Tailoring interfacial architectures in aramid fiber composites: Integrated gains in mechanical strength, dielectric performance, and thermal stability

Abstract

Aramid fiber composites, as high-performance materials, are widely used in aerospace, military and other fields. As the “bridge” connecting the fiber and resin, the interface directly determines the overall performance of the composite material. In this work, as one of the representatives of thermosetting high-performance resins, benzoxazine-phthalonitrile (BA-Ph) resin was selected as a resin matrix for aramid composites because of its low-temperature autocatalytic properties, thermal stability and chemical resistance. To enhance interfacial compatibility, aramid fibers were synergistically modified via interfacial engineering of polydopamine@polyethyleneimine (PDA@PEI) co-crosslinked networks.
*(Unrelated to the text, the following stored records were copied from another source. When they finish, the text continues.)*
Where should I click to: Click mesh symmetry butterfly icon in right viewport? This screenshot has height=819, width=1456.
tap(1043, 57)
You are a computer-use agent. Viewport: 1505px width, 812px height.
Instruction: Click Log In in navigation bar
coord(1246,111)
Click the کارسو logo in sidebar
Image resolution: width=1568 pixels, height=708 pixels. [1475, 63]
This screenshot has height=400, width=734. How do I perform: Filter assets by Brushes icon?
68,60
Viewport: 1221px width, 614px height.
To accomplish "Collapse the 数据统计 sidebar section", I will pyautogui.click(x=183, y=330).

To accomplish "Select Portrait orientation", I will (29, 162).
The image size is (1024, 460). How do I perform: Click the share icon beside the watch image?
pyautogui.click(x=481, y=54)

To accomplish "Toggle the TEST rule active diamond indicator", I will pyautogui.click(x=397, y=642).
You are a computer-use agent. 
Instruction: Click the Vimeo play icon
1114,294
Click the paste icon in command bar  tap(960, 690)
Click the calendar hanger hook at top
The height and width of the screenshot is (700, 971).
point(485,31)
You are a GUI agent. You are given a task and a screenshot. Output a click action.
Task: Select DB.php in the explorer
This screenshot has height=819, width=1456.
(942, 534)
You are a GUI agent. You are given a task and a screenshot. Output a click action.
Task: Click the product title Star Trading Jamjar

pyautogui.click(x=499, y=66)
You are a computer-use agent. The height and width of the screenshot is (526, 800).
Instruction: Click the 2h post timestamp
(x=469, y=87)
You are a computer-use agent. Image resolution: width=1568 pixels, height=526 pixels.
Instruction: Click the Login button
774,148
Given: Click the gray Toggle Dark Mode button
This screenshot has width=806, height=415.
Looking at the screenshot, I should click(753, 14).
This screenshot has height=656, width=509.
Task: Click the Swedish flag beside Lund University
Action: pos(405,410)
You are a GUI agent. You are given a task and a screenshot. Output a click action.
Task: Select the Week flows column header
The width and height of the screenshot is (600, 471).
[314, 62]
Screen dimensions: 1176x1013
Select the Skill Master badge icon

The modified fibers were subsequently integrated with BA-Ph resin to fabricate composite laminates. The results demonstrated that the synergistic PDA/PEI modification improved interfacial adhesion, enabling efficient stress transfer between fibers and the matrix. The AF@(PDA + PEI) composite exhibited improved thermal stability and mechanical properties compared to the unmodified material. Notably, the interlaminar shear strength increased by 50.53 % (47.72 MPa) and the impact strength rose by 77.32 % (78.64 MPa), demonstrating that the bimolecular synergistic effect at the interface effectively achieves high strength and toughness of the composites. More importantly, the surface-grafted functional groups on the aramid fibers actively promoted benzoxazine resin curing. This interfacial engineering provides novel insights into designing and optimizing resin composites.